Devlet-i Aliyye’mizin bütün şehir’lerinde, (Memâlik-i Osmaniye)’nin bütün şehirlerinde ve Osmanlı İslâmbol’unda (İstanbul’da), Mahalle merkezli bir teşkilat yapılanması vardı. Mahalle’nin merkezinde, Cum’a ve bayram namazlarının, bütün mahalle sâkinlerinin katılımıyla Cum’a ve bayram namazları kılınıyordu. Mahalle’de, nikahlar mahalle imamı tarafından kıyılıyor, evlenenlerin, doğanların, ölenlerin kayıtları, yine mahalle imamı tarafından tutuluyor, en kısa zamanda İstanbul Kadılığı’na bildiriliyordu. 
Mahalle’den birisi ticâri bir faaliyete başlıyorsa ya da bir başkasının yanında işe girmek istiyorsa, mahalle imamından bir “Hüsn-ü Hâl” tezkeresi almak zorundaydı. 
Mahalle’nin merkezî yerindeki bu cami’den başka, sağ’dan-sol’dan, dört bir taraftan her 500 metrelik mesâfelerde birer mescid bulunurdu. 
Bu mescid’lerde, vazifeli imam-müezzin-kayyım bulunmaz, mahalle halkından ehil olan birisi imam olur, bir başkası müezzin, mahalle genç’leri de mescidin diğer hizmetlerini görürdüler. 

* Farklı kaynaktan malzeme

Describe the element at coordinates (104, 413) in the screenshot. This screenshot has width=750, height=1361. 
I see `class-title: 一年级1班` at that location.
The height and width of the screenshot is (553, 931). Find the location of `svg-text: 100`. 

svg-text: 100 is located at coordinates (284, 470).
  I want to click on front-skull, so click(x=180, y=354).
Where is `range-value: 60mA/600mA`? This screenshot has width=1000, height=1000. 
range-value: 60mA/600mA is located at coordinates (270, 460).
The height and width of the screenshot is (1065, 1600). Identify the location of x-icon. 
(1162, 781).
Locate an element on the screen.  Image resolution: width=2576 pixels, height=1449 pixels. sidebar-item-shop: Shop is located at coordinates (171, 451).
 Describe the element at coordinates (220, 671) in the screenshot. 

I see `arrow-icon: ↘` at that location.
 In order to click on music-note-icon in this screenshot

Osmanlı İstanbul’u’nun, bu mimârî dokusu, maalesef günümüze kadar tam olarak intikal ettirilememişse de, ba’zı örnekleri halâ mevcud’dur. Fatih dönemiyle tarihlendirilen, dünya’nın en büyük kapalı alanlı alış-veriş merkezi olan İstanbul Kapalıçarşı’nın, hemen çevresinde, Beyâzıd, Mercan Yokuşunda, Fuatpaşa Cami’î, Hacıküçük Cami’i, Mahmudpaşa, Nuruosmaniye, Gazi Atikalipaşa, Çorlulu Alipaşa Cami’i gibi, Selâtîn ve Vezir Cami’i’leri bulunmasına rağmen, çarşı’nın içinde ve hemen yan duvarlarına bitişik mescid’ler de mevcud idi. 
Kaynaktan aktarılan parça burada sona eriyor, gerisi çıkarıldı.